§ Quoted passage
The birth rates seem to be declining in the developed countries, to the point where we might have to worry about underpopulation rather than overpopulation as the markets stop growing and the older part of the population begins to strain welfare systems.
Birth rates tend to stabilize in first world countries anyway. The only reason that isn't happening in the US is immigration--legal and otherwise. In Japan, the population is decreasing. In Europe, it's near zero growth in many countries.
It's a vicious cycle, but historically what we've seen is that drops in birth rate follows economic growth, not vice versa.
Poor economic conditions tends to mean parents rely on children for both work and for care in old age, and also correlates to lack of access to education on family planning as well as lack of access to contraceptives.
There are arguments to be made about precise cause and effect, but this pattern has been known for a long time; pretty much every developed country went through it, and almost all developing countries are on their way through the same pattern (almost all have seen birth rates drop dramatically, to the point the world is heading towards dropping population numbers within the next century).
>if the birth rate will start climbing due to COVID-19
Shifts in birth rates of developed countries are a drop in the ocean of global birth rates. "Developed" lives have a heavier ecological footprint, but it all pales in comparison to the shifts resulting from increased industrialisation of developing countries. Depressing demand for industrial goods and services (because of lockdown) is bound to have a much bigger impact than making a few kids more or less.
It's often observed that as societies grow richer, their birthrate plummets. The paradox is that in order to tap into those riches people have to work more, which may be one of the explanations for why the population tends to decline in those countries.
Thus the constraint may just be "time to make babies".
It's probably too much of a broad trend for that to be the case. As entire countries get wealthier, their birth rates drop: it's true in the US, Japan, Germany, Sweden, wherever. If you see a GDP per capita line going up, you will also see a birth rate line going down in nearly all cases. I suspect it's more likely something else: for example, access to and usage of birth control, access to other family planning controls, abortion, etc.

§ Task A
From the birth-rate discussion, copy everything from "The birth rates" down to "access to contraceptives.".
§ Task B
Name every individual country mentioned in the birth-rate discussion.
§ Task C
Pick up the birth-rate discussion after its final sentence and carry it further.
The entries that follow have no connection to the birth-rate discussion.

Stored items:
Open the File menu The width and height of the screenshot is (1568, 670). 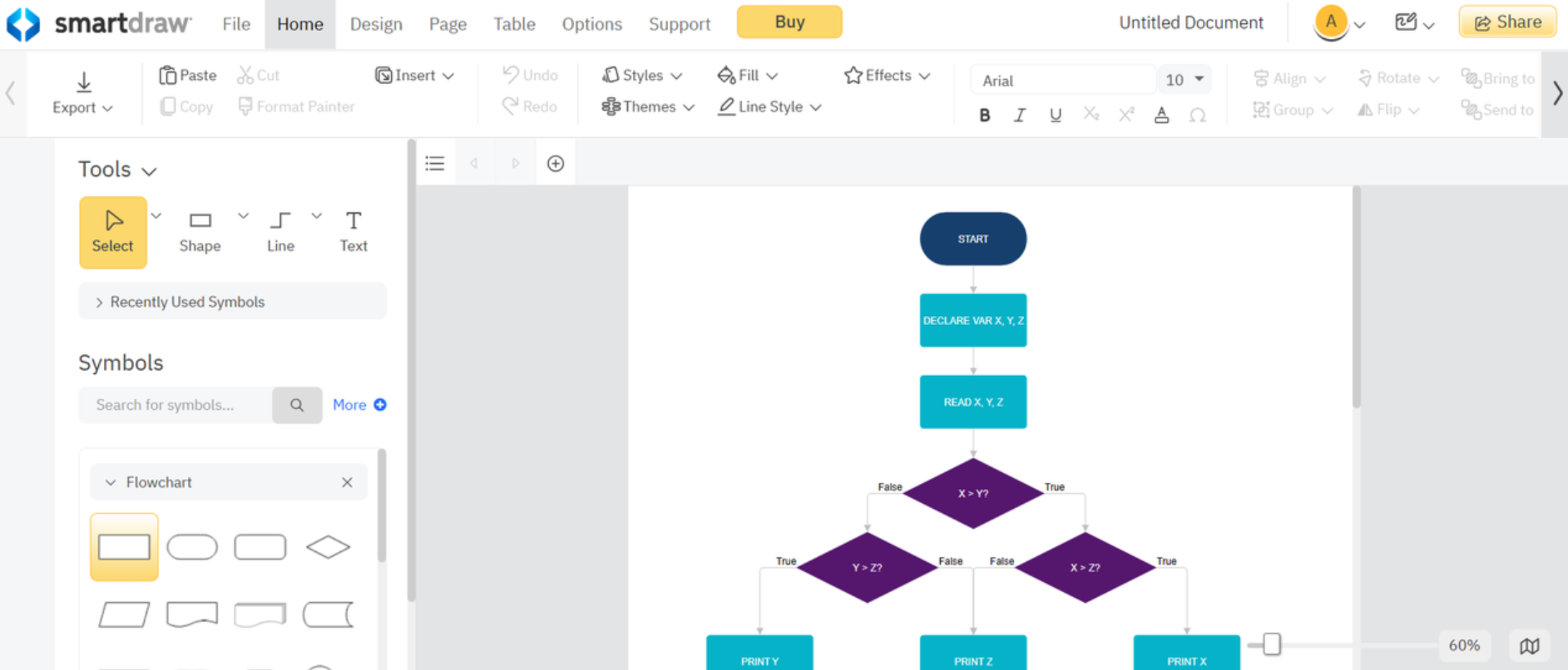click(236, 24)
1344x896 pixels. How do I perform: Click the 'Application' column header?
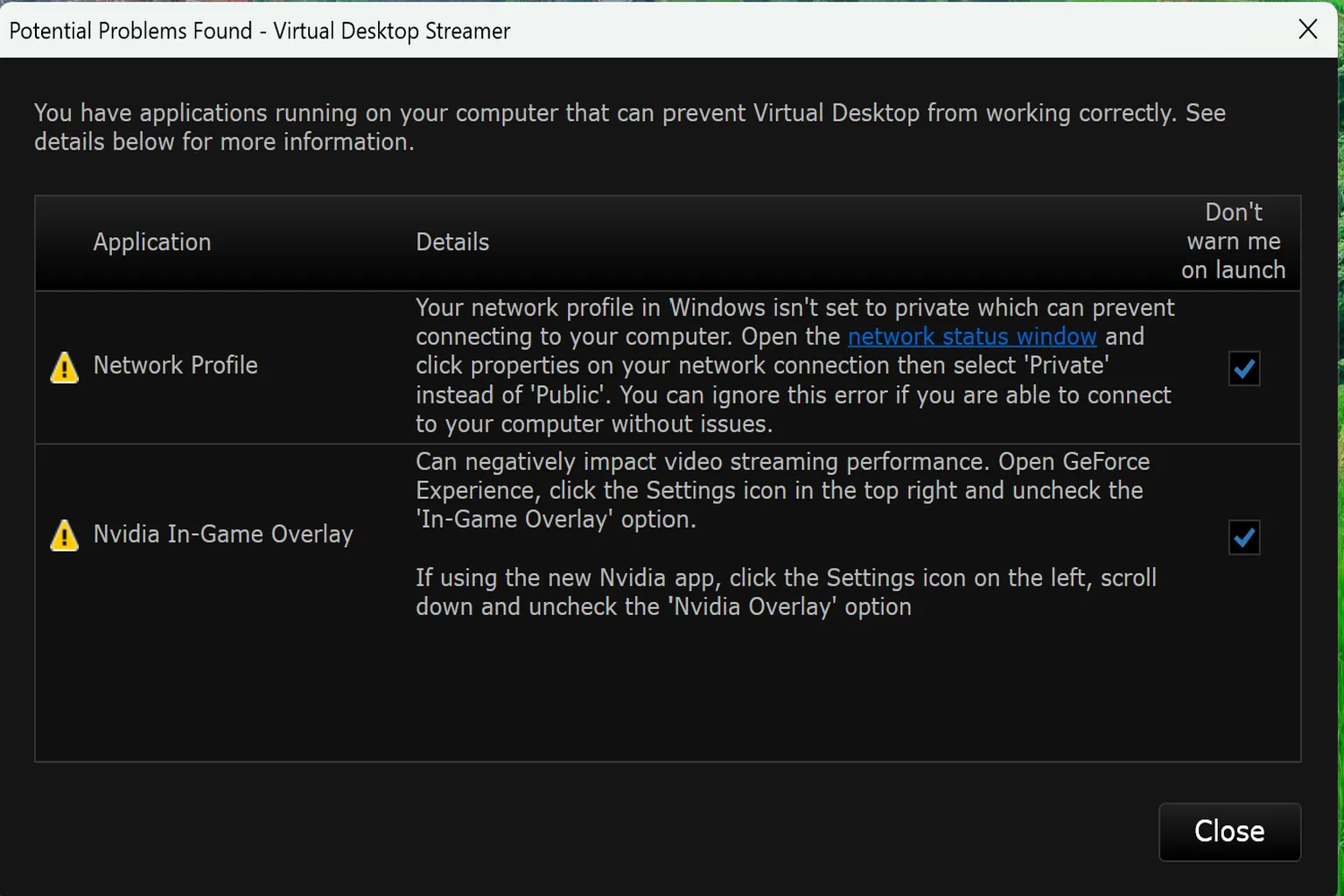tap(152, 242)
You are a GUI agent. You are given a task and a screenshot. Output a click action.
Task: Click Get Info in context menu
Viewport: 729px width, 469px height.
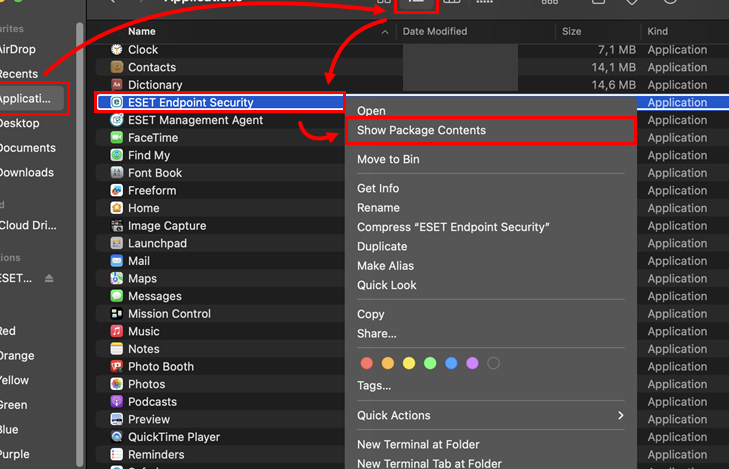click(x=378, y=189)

* * *

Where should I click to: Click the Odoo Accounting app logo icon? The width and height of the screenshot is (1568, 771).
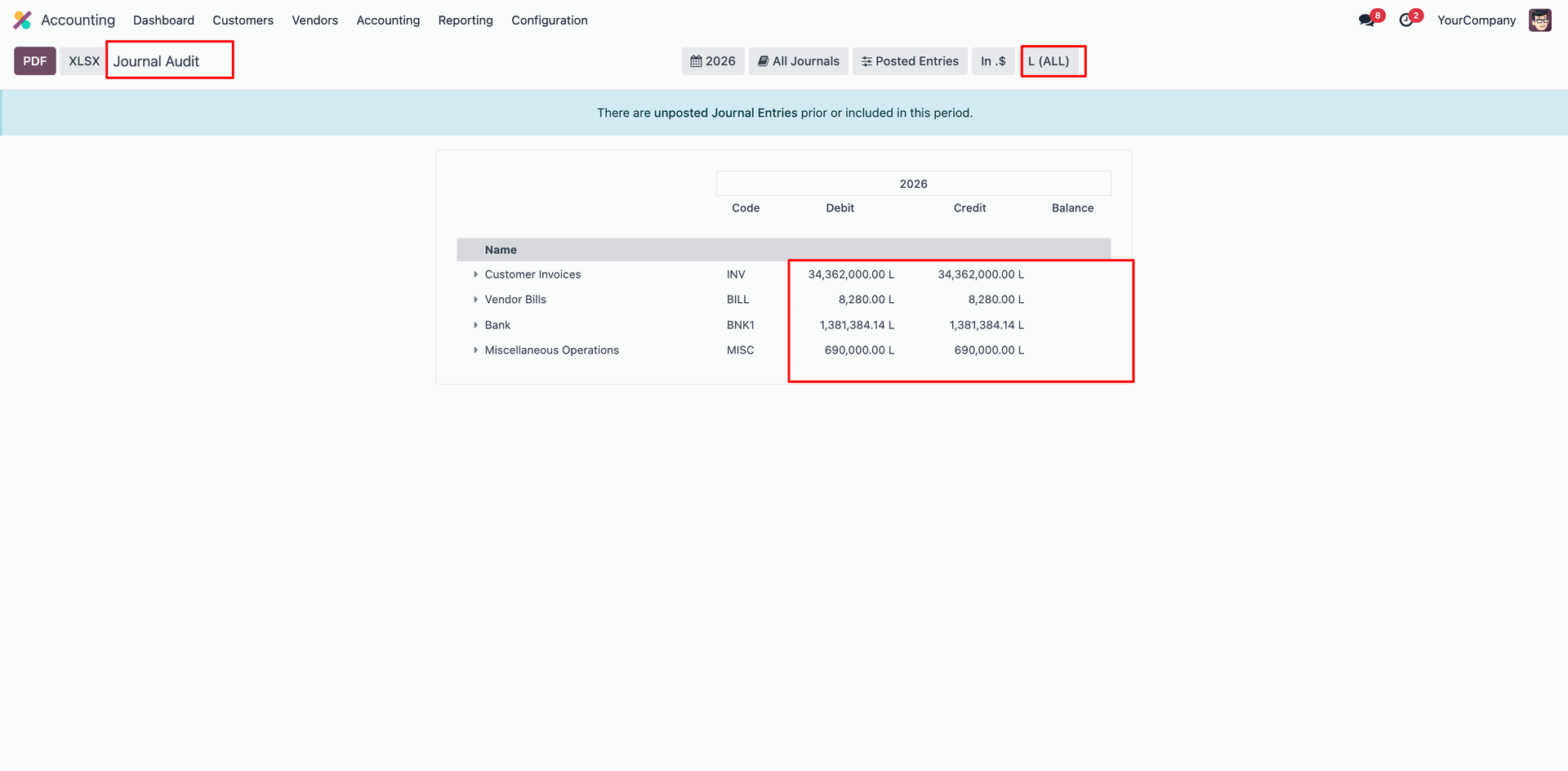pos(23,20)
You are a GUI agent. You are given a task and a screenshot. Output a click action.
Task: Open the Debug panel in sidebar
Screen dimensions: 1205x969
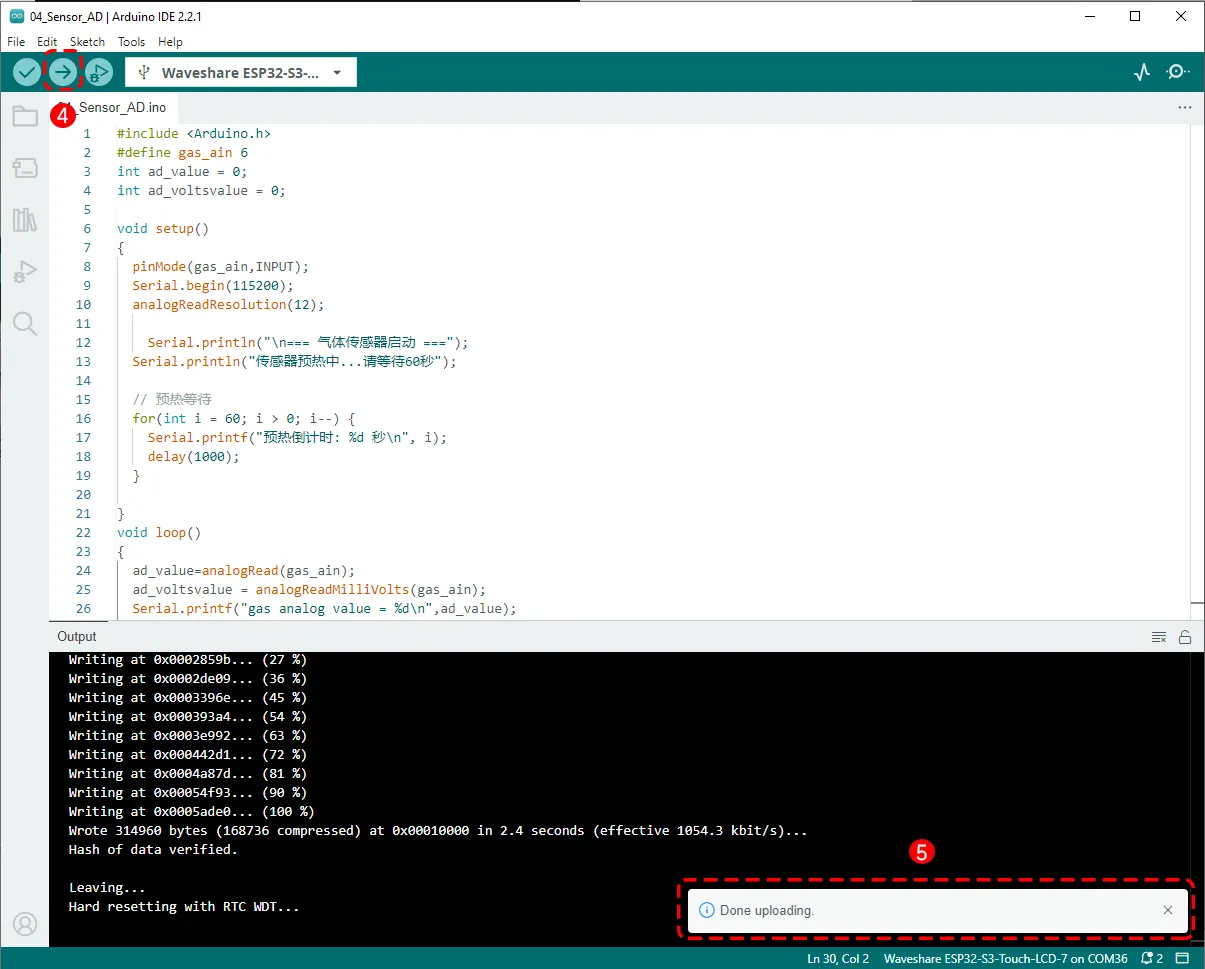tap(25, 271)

§ Exercise output A
The birth rates seem to be declining in the developed countries, to the point where we might have to worry about underpopulation rather than overpopulation as the markets stop growing and the older part of the population begins to strain welfare systems.
Birth rates tend to stabilize in first world countries anyway. The only reason that isn't happening in the US is immigration--legal and otherwise. In Japan, the population is decreasing. In Europe, it's near zero growth in many countries.
It's a vicious cycle, but historically what we've seen is that drops in birth rate follows economic growth, not vice versa.
Poor economic conditions tends to mean parents rely on children for both work and for care in old age, and also correlates to lack of access to education on family planning as well as lack of access to contraceptives.

§ Exercise output B
the US, Japan, Germany, Sweden

§ Exercise output C
Edit: or even just access to entertainment that isn't "having sex." I remember a conversation with a (very) old woman who'd had many, many children; she said that... well, there wasn't much else to do back then...
However, people in many countries around the globe are having fewer children and not due to reaching "subsistence level". Some of the biggest impacts in birth rates are education, particularly for women, and birth control, both things are the product of technology raising living standards. Birth rates are not declining today because of Malthusian cycles.
You only need to look towards CA to see where this is already happening. CA with it's excessive regulations has decreased the prosperity of it's people to the point of where it now has x3 times the number of poor people per capita than the national average (that's living cost adjusted ~ mostly due to housing cost and excessive energy costs and countless other regulations that increase living costs). I suspect this has played a roll in the decline of the birth rate in CA, now at the lowest its ever been since the great depression (it's been going down for the last 3 decades). As life becomes increasingly harsh, people have less babies - it's kinda hard to have a kid when your sharing a room in your parent's house, or live 6 to an apartment.